PROBLEM. For each line in the material below that holds "Group", copy that line.

---- DATA UNDER STUDY

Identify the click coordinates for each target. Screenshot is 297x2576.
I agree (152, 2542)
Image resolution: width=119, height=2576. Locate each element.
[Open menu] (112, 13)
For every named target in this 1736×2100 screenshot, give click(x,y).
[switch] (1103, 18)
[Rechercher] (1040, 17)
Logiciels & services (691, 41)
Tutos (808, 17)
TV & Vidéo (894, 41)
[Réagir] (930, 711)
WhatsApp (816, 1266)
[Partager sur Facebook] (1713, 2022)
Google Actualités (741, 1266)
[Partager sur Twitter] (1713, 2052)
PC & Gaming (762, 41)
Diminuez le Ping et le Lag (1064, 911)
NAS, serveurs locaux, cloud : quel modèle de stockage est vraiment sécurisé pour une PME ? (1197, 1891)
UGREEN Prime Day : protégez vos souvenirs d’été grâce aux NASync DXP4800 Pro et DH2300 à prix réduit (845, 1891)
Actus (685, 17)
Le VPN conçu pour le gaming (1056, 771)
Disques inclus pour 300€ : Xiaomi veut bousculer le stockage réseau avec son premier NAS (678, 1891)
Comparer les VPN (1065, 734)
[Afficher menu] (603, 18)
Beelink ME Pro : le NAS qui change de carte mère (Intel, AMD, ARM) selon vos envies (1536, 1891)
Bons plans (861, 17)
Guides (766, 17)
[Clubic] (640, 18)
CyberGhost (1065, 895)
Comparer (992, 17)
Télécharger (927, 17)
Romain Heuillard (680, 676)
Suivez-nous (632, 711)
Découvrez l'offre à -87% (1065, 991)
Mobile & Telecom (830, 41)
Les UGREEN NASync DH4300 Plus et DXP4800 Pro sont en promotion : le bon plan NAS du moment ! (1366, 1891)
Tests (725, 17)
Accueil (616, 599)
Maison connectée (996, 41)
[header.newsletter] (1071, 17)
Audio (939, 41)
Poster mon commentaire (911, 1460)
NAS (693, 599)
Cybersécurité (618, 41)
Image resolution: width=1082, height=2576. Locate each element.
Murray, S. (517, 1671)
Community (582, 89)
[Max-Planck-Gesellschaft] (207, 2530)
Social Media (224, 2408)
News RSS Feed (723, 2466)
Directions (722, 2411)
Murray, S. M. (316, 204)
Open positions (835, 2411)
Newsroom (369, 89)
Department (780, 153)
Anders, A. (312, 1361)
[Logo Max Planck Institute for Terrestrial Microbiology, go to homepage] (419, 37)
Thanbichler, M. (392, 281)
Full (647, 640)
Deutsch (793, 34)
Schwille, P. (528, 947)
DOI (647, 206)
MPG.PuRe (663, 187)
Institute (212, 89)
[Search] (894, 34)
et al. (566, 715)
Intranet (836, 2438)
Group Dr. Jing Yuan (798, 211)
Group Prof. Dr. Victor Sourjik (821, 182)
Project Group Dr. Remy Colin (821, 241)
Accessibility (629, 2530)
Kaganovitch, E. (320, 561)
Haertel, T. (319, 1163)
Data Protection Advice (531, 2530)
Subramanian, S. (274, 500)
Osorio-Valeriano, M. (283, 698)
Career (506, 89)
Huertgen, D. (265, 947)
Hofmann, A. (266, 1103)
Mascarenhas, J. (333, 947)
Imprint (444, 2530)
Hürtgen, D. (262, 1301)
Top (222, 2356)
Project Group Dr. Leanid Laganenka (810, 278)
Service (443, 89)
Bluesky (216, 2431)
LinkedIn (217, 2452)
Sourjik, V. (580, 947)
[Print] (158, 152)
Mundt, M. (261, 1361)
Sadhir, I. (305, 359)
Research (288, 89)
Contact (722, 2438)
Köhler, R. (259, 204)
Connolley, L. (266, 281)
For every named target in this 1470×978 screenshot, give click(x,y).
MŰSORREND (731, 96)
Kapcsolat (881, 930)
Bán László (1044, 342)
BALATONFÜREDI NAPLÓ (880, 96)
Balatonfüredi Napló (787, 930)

--------

EXERCISE RESULT.
Group Dr. Jing Yuan (798, 211)
Group Prof. Dr. Victor Sourjik (821, 182)
Project Group Dr. Remy Colin (821, 241)
Project Group Dr. Leanid Laganenka (810, 278)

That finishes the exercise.